Scribe’s venture backers include Andreessen Horowitz, Avoro Ventures and OrbiMed, among others. To date, the California biotech has banked $120 million. It also announced last month it receive more than $25 million in grant funding from the California Institute for Regenerative Medicine, to advance a treatment for atherosclerotic cardiovascular disease and a second drug for acute pancreatitis in triglyceride-driven diseases.
Since its launch, Scribe has paired up with Biogen, Sanofi and Eli Lilly’s subsidiary Prevail Medicines to find new gene editing treatments. The Biogen collaboration to find a treatment for amyotrophic lateral sclerosis, or ALS, was announced not long after Scribe launched in 2020, and has been expanded since to a second, unnamed gene therapy target.

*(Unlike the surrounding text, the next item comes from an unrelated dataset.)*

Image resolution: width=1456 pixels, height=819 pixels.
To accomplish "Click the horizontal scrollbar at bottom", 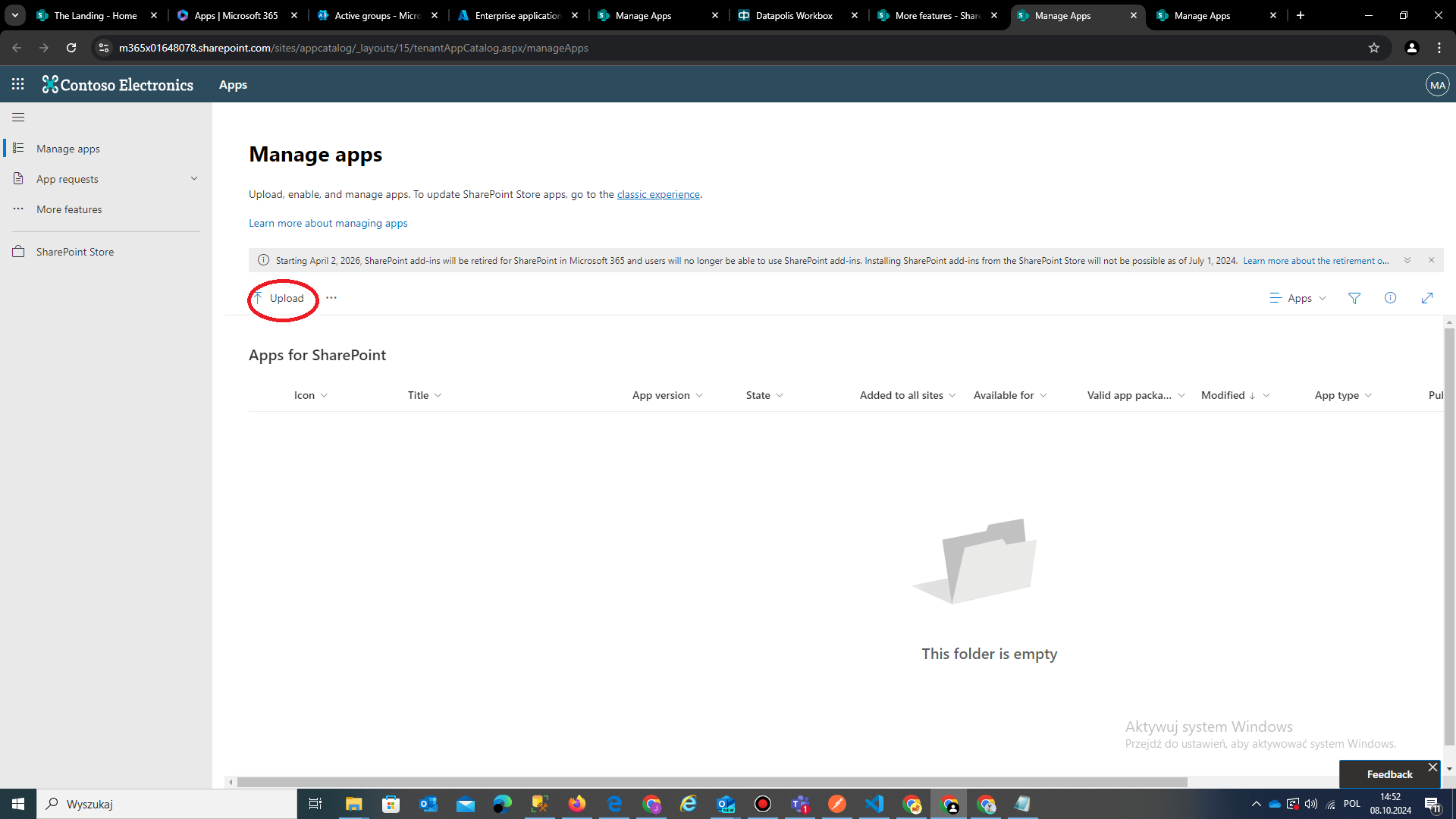I will (x=711, y=782).
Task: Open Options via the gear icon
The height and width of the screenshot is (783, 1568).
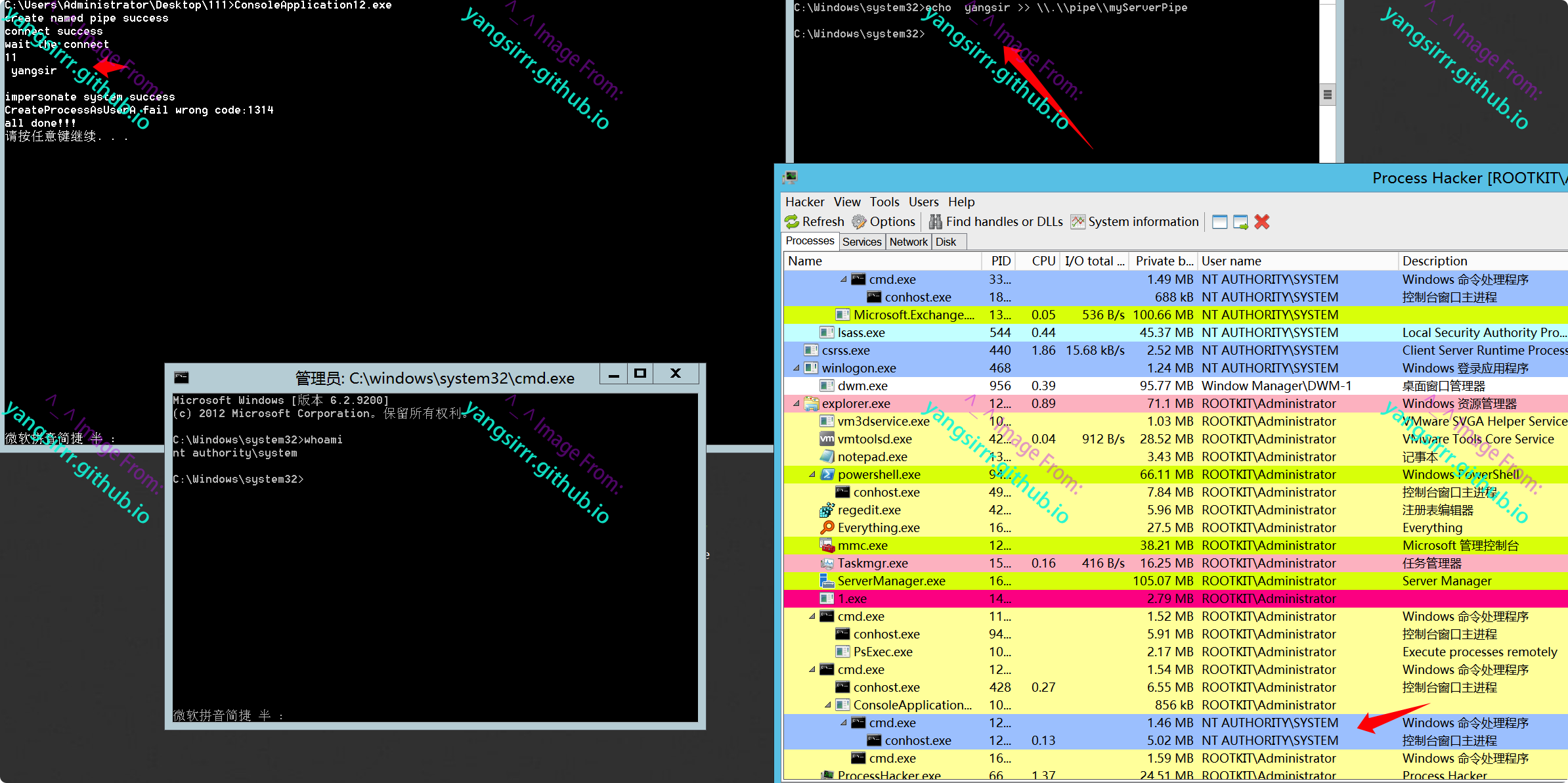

Its second research and development deal, with Sanofi, handed Scribe $25 million up front to gain access to its gene editing platform to find new cancer treatments based on so-called natural killer cells. Sanofi expanded its partnership further in 2023, paying an additional $40 million initially in hopes of developing in vivo gene therapies.
The partnership with Lilly, designed to find potential gene editing treatments for neurological conditions, has so far hit two milestone achievements, making Scribe eligible for two unspecified payments in an agreement worth up to $1.5 billion.
If successful, Scribe would be the 14th venture-backed biotech company to price an IPO in 2026, a year that has already begotten two of the largest offerings ever. It would follow fellow cardiometabolic drugmaker Kardigan, which in June raised $400 million.
Still, cell and gene therapy companies have had a rough go with IPO listings since the biotech sector's peak in 2021. The last time a gene editing company priced an offering was in 2024, when fellow San Francisco Bay Area biotech Metagenomi raised nearly $94 million in its IPO.